**Task to complete**.
Going down the data below, set down exactly the line with "ALBUMINA (432, 1945)" and each line after it through the line with "Accetto (51, 2406)"; no other lines.

** Provided records follows **

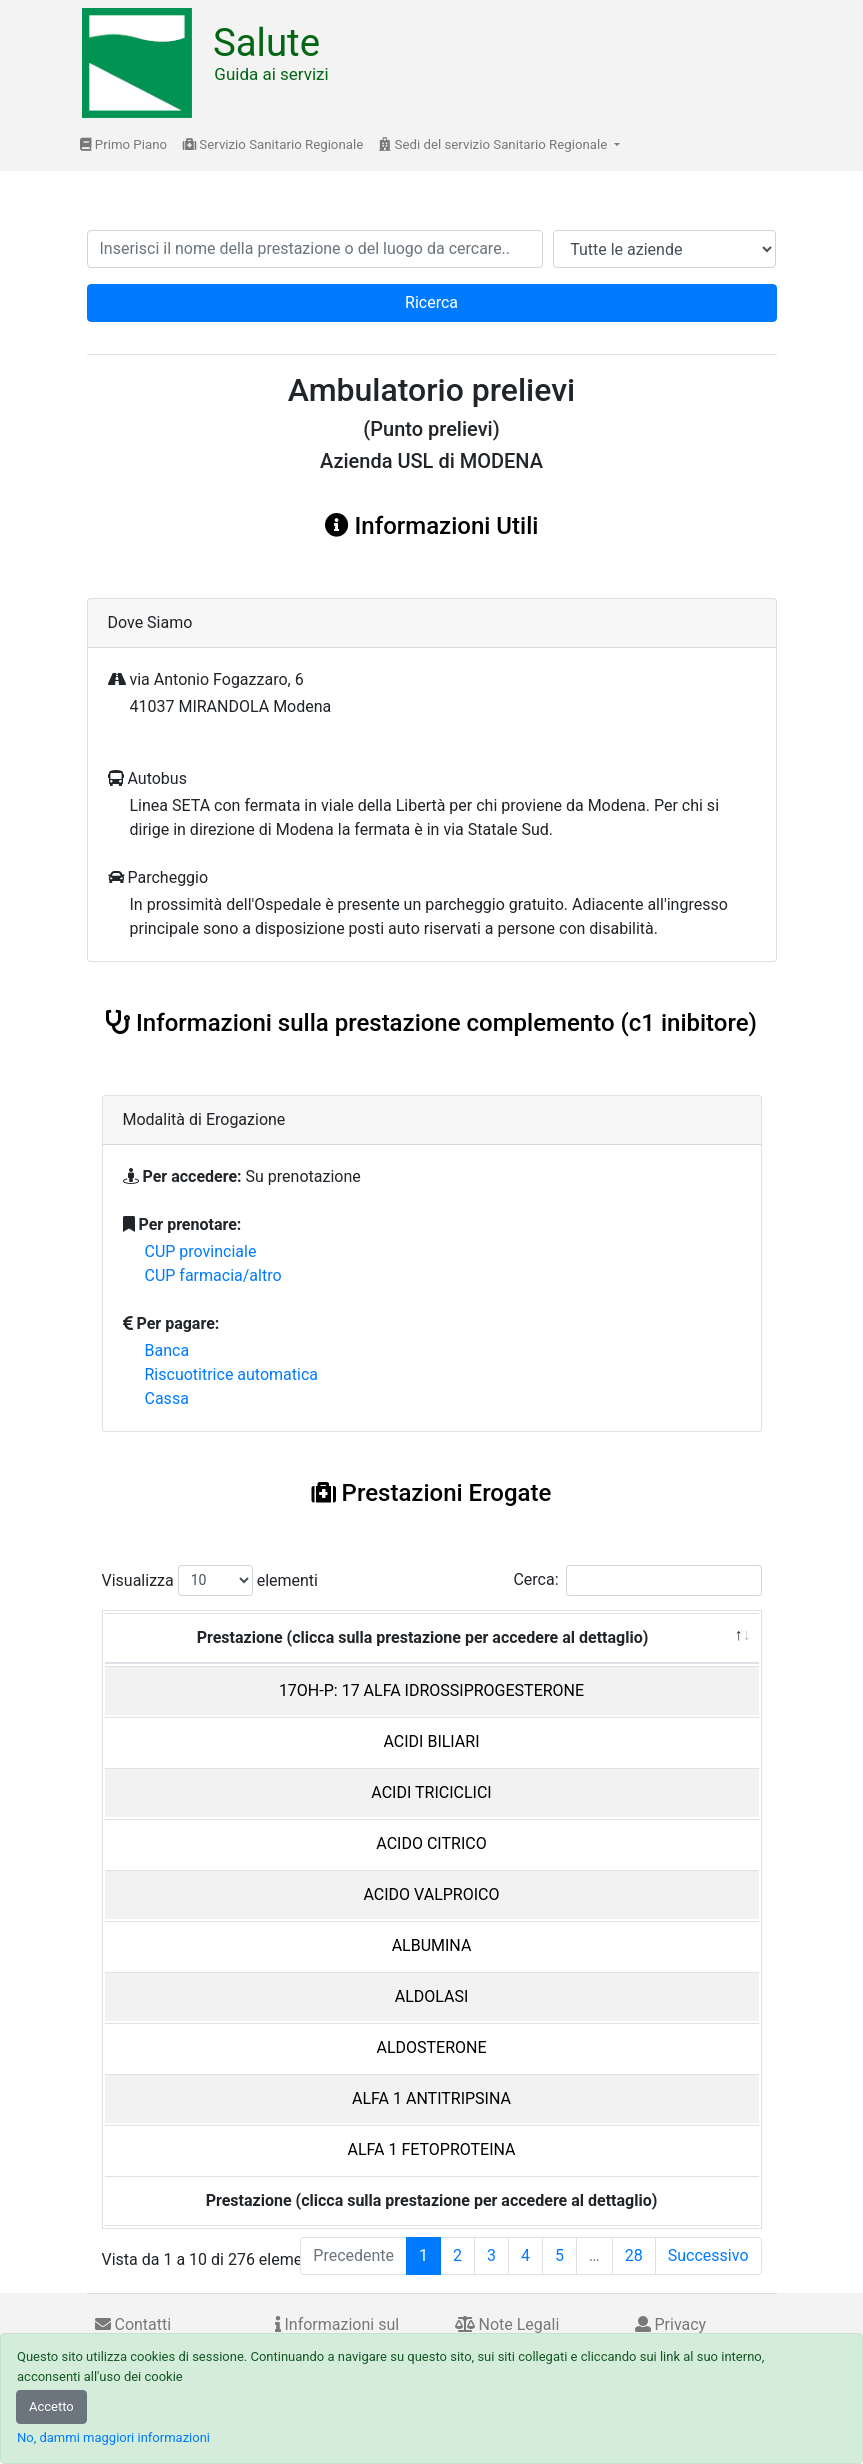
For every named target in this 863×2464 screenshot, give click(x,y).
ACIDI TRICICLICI (431, 1792)
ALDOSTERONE (431, 2047)
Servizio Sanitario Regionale (273, 144)
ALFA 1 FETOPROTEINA (431, 2149)
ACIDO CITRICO (431, 1843)
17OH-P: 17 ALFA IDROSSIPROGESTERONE (431, 1690)
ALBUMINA (432, 1945)
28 (634, 2255)
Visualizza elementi (210, 1580)
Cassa (167, 1398)
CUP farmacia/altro (213, 1275)
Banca (167, 1350)
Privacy (671, 2324)
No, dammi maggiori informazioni (113, 2437)
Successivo (708, 2255)
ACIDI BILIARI (431, 1741)
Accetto (51, 2406)
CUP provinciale (201, 1251)
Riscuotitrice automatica (232, 1374)
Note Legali (507, 2324)
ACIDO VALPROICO (432, 1894)
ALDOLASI (432, 1996)
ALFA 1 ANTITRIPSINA (431, 2098)
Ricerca (431, 302)
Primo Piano (124, 144)
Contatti (133, 2324)
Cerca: (637, 1580)
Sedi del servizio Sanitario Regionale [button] (494, 144)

** End of Provided records **

**Exercise solution**.
ALBUMINA (432, 1945)
28 (634, 2255)
Visualizza elementi (210, 1580)
Cassa (167, 1398)
CUP farmacia/altro (213, 1275)
Banca (167, 1350)
Privacy (671, 2324)
No, dammi maggiori informazioni (113, 2437)
Successivo (708, 2255)
ACIDI BILIARI (431, 1741)
Accetto (51, 2406)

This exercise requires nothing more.